- Opening Delimiter -
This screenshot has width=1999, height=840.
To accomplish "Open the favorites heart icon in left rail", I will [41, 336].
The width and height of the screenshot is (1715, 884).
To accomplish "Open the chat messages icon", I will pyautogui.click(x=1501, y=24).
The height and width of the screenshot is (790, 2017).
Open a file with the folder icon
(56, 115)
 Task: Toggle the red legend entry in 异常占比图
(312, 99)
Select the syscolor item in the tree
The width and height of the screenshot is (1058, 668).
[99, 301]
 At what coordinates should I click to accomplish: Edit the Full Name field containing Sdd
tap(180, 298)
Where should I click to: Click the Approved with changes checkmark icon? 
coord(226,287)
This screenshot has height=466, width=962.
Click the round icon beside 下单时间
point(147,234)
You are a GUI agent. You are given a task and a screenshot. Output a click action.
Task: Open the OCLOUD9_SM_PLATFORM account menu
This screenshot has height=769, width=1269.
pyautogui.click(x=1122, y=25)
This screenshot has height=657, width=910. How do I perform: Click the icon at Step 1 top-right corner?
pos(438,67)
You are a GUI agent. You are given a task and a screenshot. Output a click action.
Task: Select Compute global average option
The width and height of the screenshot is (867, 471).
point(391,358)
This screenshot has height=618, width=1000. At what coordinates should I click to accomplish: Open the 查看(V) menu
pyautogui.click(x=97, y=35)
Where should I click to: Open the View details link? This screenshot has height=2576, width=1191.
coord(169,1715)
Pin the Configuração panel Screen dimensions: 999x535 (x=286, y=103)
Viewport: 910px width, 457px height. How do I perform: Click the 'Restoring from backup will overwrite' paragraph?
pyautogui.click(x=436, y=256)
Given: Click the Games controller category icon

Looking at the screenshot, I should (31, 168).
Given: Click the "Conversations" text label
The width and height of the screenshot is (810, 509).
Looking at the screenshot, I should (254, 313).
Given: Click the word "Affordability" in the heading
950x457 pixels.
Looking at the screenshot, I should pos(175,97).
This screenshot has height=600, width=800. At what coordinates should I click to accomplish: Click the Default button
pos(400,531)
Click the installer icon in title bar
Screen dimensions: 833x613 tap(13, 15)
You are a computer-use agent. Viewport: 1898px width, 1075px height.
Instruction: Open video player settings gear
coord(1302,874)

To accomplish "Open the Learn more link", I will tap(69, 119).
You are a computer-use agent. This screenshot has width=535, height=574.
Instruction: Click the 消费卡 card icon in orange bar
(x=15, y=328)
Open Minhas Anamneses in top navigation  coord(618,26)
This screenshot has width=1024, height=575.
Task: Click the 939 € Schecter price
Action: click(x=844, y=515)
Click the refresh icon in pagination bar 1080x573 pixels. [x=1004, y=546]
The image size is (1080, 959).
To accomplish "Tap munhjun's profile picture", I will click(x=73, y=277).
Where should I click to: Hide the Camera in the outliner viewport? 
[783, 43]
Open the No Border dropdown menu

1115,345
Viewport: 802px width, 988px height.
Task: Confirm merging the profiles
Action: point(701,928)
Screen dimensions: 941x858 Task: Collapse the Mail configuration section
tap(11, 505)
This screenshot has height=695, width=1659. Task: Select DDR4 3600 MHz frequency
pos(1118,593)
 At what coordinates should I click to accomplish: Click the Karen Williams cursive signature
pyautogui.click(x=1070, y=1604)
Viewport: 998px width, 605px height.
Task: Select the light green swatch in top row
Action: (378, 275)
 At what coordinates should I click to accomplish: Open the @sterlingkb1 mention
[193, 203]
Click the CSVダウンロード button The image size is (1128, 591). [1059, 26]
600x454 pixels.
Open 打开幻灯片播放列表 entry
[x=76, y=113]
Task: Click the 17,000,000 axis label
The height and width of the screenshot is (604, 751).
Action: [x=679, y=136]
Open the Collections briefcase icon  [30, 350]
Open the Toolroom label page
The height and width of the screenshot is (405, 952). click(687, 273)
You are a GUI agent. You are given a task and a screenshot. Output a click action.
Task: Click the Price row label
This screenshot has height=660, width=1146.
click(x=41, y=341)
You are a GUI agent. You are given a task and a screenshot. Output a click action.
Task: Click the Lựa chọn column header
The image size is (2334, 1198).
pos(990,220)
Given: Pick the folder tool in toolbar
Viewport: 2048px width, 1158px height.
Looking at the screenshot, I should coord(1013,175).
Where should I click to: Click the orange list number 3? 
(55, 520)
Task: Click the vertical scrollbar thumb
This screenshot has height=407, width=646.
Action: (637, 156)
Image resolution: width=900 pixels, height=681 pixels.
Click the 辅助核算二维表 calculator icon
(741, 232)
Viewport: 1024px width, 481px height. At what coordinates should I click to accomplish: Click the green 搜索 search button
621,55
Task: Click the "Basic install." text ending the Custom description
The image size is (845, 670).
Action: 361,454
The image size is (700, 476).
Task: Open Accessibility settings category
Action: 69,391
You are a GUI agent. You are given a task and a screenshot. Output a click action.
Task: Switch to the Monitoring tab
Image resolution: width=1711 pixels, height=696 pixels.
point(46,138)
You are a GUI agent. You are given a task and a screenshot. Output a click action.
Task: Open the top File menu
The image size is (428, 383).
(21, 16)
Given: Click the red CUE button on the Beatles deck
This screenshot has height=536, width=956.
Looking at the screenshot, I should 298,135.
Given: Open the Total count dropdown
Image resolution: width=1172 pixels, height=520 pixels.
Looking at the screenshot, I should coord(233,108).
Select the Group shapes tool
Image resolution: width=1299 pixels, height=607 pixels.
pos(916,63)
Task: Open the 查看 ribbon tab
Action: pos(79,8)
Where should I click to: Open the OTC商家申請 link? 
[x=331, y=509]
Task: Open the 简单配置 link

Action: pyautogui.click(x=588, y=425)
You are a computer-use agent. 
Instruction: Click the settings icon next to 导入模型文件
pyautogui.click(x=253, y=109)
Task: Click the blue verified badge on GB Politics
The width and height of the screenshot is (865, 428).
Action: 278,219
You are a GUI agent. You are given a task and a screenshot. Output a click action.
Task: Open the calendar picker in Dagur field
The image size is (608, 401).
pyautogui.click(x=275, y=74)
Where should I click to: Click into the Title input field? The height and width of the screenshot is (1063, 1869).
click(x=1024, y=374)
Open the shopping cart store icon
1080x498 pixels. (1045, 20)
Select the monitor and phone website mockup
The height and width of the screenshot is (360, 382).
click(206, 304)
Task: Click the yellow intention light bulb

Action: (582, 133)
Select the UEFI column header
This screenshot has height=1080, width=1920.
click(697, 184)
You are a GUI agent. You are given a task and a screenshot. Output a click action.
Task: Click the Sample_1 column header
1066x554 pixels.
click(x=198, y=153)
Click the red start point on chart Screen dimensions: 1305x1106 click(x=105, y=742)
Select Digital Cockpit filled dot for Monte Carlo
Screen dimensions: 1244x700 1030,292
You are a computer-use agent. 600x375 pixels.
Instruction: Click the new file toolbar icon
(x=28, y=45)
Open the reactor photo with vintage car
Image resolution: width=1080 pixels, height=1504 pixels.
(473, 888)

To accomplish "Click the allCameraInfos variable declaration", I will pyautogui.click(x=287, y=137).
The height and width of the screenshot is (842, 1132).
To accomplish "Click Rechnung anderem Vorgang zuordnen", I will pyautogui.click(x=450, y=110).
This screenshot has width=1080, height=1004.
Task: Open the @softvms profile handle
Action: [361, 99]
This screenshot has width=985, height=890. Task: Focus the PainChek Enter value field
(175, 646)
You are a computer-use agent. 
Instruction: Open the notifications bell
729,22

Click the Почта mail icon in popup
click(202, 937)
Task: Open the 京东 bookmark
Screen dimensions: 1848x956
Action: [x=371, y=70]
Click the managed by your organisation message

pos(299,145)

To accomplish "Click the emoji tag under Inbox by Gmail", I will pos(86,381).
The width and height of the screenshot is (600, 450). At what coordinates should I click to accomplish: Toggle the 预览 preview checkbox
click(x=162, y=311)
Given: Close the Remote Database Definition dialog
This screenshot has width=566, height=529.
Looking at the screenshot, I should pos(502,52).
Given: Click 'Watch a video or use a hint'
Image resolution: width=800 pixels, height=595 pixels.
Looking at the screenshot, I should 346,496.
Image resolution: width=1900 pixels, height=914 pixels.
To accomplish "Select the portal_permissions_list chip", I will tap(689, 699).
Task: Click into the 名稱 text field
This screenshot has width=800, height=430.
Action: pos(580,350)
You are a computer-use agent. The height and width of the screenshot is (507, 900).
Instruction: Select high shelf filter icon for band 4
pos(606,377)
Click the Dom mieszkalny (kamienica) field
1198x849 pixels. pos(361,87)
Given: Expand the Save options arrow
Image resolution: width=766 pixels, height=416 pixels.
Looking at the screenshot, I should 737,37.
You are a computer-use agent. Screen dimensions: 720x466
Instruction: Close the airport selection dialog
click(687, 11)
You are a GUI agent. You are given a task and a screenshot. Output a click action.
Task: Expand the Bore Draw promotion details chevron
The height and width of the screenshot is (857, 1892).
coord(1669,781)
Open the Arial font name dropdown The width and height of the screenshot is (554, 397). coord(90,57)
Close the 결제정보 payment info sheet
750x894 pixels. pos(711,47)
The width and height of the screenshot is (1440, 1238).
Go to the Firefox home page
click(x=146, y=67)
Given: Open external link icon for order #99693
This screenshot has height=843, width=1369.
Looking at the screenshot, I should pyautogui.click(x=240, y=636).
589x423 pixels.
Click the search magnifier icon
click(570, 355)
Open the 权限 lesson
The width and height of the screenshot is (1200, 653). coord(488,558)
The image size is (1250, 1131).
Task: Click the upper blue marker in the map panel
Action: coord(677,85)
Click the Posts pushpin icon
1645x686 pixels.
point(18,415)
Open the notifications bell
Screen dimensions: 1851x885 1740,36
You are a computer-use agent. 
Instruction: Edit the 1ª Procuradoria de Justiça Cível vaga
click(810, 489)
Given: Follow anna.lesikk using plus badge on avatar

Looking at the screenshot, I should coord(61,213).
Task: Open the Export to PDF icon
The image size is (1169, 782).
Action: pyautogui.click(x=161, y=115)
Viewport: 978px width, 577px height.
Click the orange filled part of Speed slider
- Closing Delimiter -
Copy out the lines above exactly, beginning at the one that contains "Instruction: Close the" and ending at the one that contains "Viewport: 978px width, 577px height.".

▸ **EXPECTED ANSWER**:
Instruction: Close the airport selection dialog
click(687, 11)
You are a GUI agent. You are given a task and a screenshot. Output a click action.
Task: Expand the Bore Draw promotion details chevron
The height and width of the screenshot is (857, 1892).
coord(1669,781)
Open the Arial font name dropdown The width and height of the screenshot is (554, 397). coord(90,57)
Close the 결제정보 payment info sheet
750x894 pixels. pos(711,47)
The width and height of the screenshot is (1440, 1238).
Go to the Firefox home page
click(x=146, y=67)
Given: Open external link icon for order #99693
This screenshot has height=843, width=1369.
Looking at the screenshot, I should pyautogui.click(x=240, y=636).
589x423 pixels.
Click the search magnifier icon
click(570, 355)
Open the 权限 lesson
The width and height of the screenshot is (1200, 653). coord(488,558)
The image size is (1250, 1131).
Task: Click the upper blue marker in the map panel
Action: coord(677,85)
Click the Posts pushpin icon
1645x686 pixels.
point(18,415)
Open the notifications bell
Screen dimensions: 1851x885 1740,36
You are a computer-use agent. 
Instruction: Edit the 1ª Procuradoria de Justiça Cível vaga
click(810, 489)
Given: Follow anna.lesikk using plus badge on avatar

Looking at the screenshot, I should coord(61,213).
Task: Open the Export to PDF icon
The image size is (1169, 782).
Action: pyautogui.click(x=161, y=115)
Viewport: 978px width, 577px height.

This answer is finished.